For now though, 25% of brands plan to launch their Black Friday offers by the end of the first week in November and 45% plan to be live by mid-November. In general, we expect brands to move earlier this year than last though the level of discounting continues to fluctuate: most brands plan to offer up to 50% discounts but are moving away from fixed discounts and particularly from fixed discounts across all products. This is a positive move as it enables retailers to retain more control over stock and discounting as the sale period goes on. We recommend brands keep discounts flexible so you can respond quickly to customer demand: make sure you have different versions of your creative ready to go if needed and keep communication open between operations and marketing teams so nobody is working in a silo.
Top tip from the Paid Social experts: Avoid putting the percentage discount into the image or video creative in your social campaigns. Instead, use your copy to communicate the discount. By doing this, you’re free to edit the discount without changing the main creative (which will reset your campaign learnings and put you back at Square 1 – nightmare).
What performance can we expect from Black Friday this year?
In short: it will be good but last year’s performance has set a high bar. Overall, the market is predicted to deliver negative growth of 0 to -5% versus 2020 when Black Friday fell in the middle of lockdown and online growth skyrocketed. Barring any new restrictions, we can expect the High Street to be open for Black Friday this year which will shift some sales from online channels to in-store.
Overall, clothing retails are expected to hit approximately +10% in growth this year compared to last, good news for a sector that has suffered greatly since March 2020. Conversely, the strong performance by electrical and home/garden brands is expected to weaken.

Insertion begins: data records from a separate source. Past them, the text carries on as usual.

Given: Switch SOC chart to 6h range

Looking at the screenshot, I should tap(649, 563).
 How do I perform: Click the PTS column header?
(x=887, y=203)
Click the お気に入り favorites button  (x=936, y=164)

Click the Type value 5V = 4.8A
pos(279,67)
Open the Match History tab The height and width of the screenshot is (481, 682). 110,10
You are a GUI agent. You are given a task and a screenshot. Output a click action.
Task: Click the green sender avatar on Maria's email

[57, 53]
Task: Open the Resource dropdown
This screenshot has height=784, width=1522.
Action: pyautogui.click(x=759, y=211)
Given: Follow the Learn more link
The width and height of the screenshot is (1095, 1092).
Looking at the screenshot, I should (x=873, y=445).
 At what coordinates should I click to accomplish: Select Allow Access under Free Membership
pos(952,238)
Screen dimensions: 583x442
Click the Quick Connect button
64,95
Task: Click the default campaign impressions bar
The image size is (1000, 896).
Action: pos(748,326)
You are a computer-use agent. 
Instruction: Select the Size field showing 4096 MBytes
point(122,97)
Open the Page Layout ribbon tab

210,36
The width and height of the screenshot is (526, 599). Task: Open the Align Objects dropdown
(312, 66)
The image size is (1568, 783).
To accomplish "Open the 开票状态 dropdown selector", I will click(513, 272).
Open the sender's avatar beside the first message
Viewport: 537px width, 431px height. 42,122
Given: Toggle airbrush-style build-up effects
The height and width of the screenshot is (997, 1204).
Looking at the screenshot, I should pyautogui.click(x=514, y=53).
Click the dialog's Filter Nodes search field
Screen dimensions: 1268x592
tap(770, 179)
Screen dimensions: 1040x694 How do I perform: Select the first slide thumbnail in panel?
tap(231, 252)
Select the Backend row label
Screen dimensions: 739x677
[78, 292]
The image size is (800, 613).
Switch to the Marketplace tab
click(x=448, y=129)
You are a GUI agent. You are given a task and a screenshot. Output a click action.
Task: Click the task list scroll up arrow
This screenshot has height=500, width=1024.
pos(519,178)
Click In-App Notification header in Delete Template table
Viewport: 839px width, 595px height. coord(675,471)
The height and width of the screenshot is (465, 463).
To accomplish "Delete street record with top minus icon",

Freight and driver shortages
In general, Black Friday is expected to deliver good results for brands this year and customer spending intent is strong. Given the ongoing freight and driver problems, however, it’s vital that your marketing teams stay in constant communication with operations and warehouse teams to manage the flow of orders. As mentioned above, keep your marketing team informed of real-time stock levels so they can adjust campaigns and keep customers updated to prevent any disappointment. And if you’re concerned about filling warehouse roles to keep up with demand, consider starting your sales offers earlier to prevent any operations bottlenecks and keep your teams healthy and happy.
It’s not too late to consider your courier set-up either – engaging additional courier services may help you get around driver shortages in the final mile. While customers will understand the challenges surrounding driver shortages this year, anything you can do to improve the customer experience will stand to you in the long run. If a customer has a good experience with you early in this year’s peak season, they’ll be much more likely to buy again before Christmas, giving you another opportunity to nurture your relationship with them and win their long-term loyalty.
These are just some of the insights and advice we’re sharing with our clients as we come into peak this year. Keeping up with broad market trends will help you understand how you’re performing compared with your competitors and a quick peek into Black Friday trends should help you and your teams to plan for peak season and put your brand in the best position possible in the run-up to Christmas.